‘Love And Compassion’ At Core Of BGEA Chaplain Deployment To Nice, France

An international team of crisis-trained chaplains with the Billy Graham Rapid Response Team (RRT) spent Monday morning walking along the Promenade des Anglais, ministering to people in the aftermath of last week’s attack in Nice, France.

Makeshift memorials of flowers and candles covered blood stains left by those mowed down in an apparent act of terrorism last Thursday. The tragic incident turned a typically joyous Bastille Day into an evening of complete horror. Eighty-four people, including children, were killed and many more were wounded fleeing for their lives. As of Monday afternoon, 15 people remained hospitalized in critical condition.

BGEA chaplains arrived within days of the incident and have been offering emotional and spiritual care in the resort city.

“You look down this Promenade and you see memorial after memorial,” said Chuck, an experienced RRT chaplain from the United States. “They’re on the street and then on the walking path; you can kind of follow where the truck went.”

The memorials cover a 1.2-mile (2 km) stretch along the promenade, so the chaplains split up into three groups Monday to talk and pray with people. One group of chaplains had the opportunity to pray with a family mourning the loss of two loved ones.

“I think that’s the role of the chaplain,” said Laurent, a French-speaking RRT chaplain from Canada, citing Matthew 9:35-38. “That’s what drives everything we do is that love and compassion, just like Jesus had.”

Laurent has a particularly soft spot in his heart for Nice, this picturesque city facing the Mediterranean Sea. The son of French parents, he was married there and welcomed his first child there. He still has family in the area. Some of his extended relatives were at the Bastille Day celebration, and he was relieved to hear they successfully fled for their lives that tragic night.

“It really brings it home because we have family members that were impacted and affected by it, so we’ve been trying to minister to them as well,” he said.

In addition to offering emotional and spiritual care to the traumatized community, the chaplains will be conducting training sessions at local churches during the next two weeks. These seminars will include material from the Sharing Hope in Crisis courses and will help equip the local church to share the hope of Jesus Christ in these trying times.

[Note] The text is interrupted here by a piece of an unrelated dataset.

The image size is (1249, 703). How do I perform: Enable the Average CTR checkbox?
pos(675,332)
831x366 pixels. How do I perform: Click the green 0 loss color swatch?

“We’re seeing a little bit of the same kind of response as we did in Paris, where people from the churches are wanting to go out but they don’t really know what to say or how to respond, so we can come alongside and provide some coaching and encouragement,” said Laurent, who participated in the Rapid Response Team’s deployment to Paris in November 2015. The Nice deployment marks the team’s second trip to France in eight months to offer a ministry of presence in the aftermath of terrorism.

Laurent experienced mixed emotions returning to Nice.

“Part of me was happy to be here in a city that I love, to be serving, but part of me was so sad as well,” he said. “The Promenade is always such an iconic place. Everybody comes here with family, with strollers, to jog or just walk and talk. We’ll never see it the same way.

“Same thing with Bastille day. The 14th of July is our national holiday. It’s a time of joy and celebration. It will always be marred by what happened, by that massacre. No one’s ever going to be able to forget that.”

Please continue to pray for the people of Nice and the chaplains who are ministering there in Jesus’ name.